I'm done. Really. The suitcases are closed, bordering on explosion, and are in the car ready to leave at 5 tomorrow morning. My children and I are booked for a long journey with two layovers, one of which is in Canada. We are flying on our frequent flier miles, which means you must take what they offer as far as the route goes. Usually I would be dreading it. Out travel time will be 24 hours easily by the time we arrive in Denver. This time I don't care.
It's been quite hot in Italy, and yesterday we went swimming in this stream that runs through the mountains behind our house. The water is glacier cold, and the pool beneath the waterfall is deep enough to dive into.
The dog's kennel is ready and he has his ticket, too. We glued a poster that I took off the wall of the children's room to the top of it. It's an aerial photograph of the Colorado Fouteeners, the Colorado mountain peaks that exceed 14,000 feet. We are moving to a town at 9,000 feet altitude, where it takes you a few days to catch your breath. My husband drew an arrow on the top of the highest peak on the poster with the words "Lucky is here". Lucky is the lucky dog coming with us.
One of Colorado's Fourteeners
The last few days have been the hardest of all. The rounds of goodbyes have been literally gut wrenching. I didn't consider that at all, until all of a sudden I found myself crying over and over again. The truth is I wasn't crying for the people I wouldn't be seeing for a while, but for myself and family, for the fear that this big leap will land us a mud puddle. In my heart I believe that I lead a sort of charmed life, and at times like these I'm sure I'll do something, or something will just happen, that will take that life away from me. My doubts began to manifest the moment I laid my head on the pillow.
I've been tending to this rose bush for the past two years in the hopes that it would bloom. It has finally decided to bloom now that I'm leaving!

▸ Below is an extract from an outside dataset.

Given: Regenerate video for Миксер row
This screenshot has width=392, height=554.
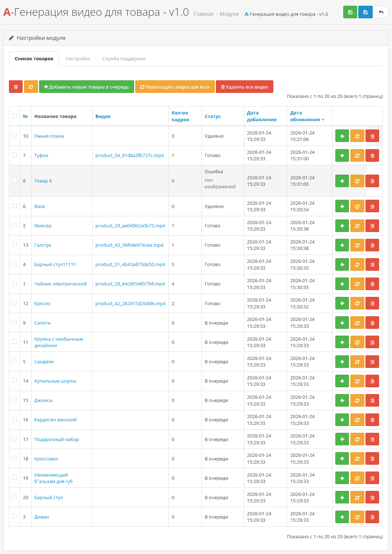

Cleaning out and dismantling my home has been both painful and liberating, and has brought to light things long hidden away. As I was cleaning out the drawers of my children's desk, I found my eldest son's diary. I have a vague memory of both my children asking me to buy them diaries years ago. My firstborn had a green diary with a little padloclock on it. My youngest had a blue one. I believe they were 9 and 7 years old at the time. When I stumbled upon these the other day, the blue one was torn open and scribbled on with pastels, and held a few drawings of cartoon characters. The green one, however, fell onto the floor and was opened to the first page. My big boy really had kept a diary for a while, and his neat fourth grade calligraphy filled the first twenty or so pages. I resisted my urge to read the whole thing, and put the diary in a box of our most important keepsakes. I did, however, see the introductory line to his diary, which read:
"Io vengo da una famiglia speciale..."
(I come from a special family)
I guess this means that I'm not the only one who thinks she leads a charmed life. And I know that feeling is something we hold inside and nurture no matter where we are, or what language we are speaking.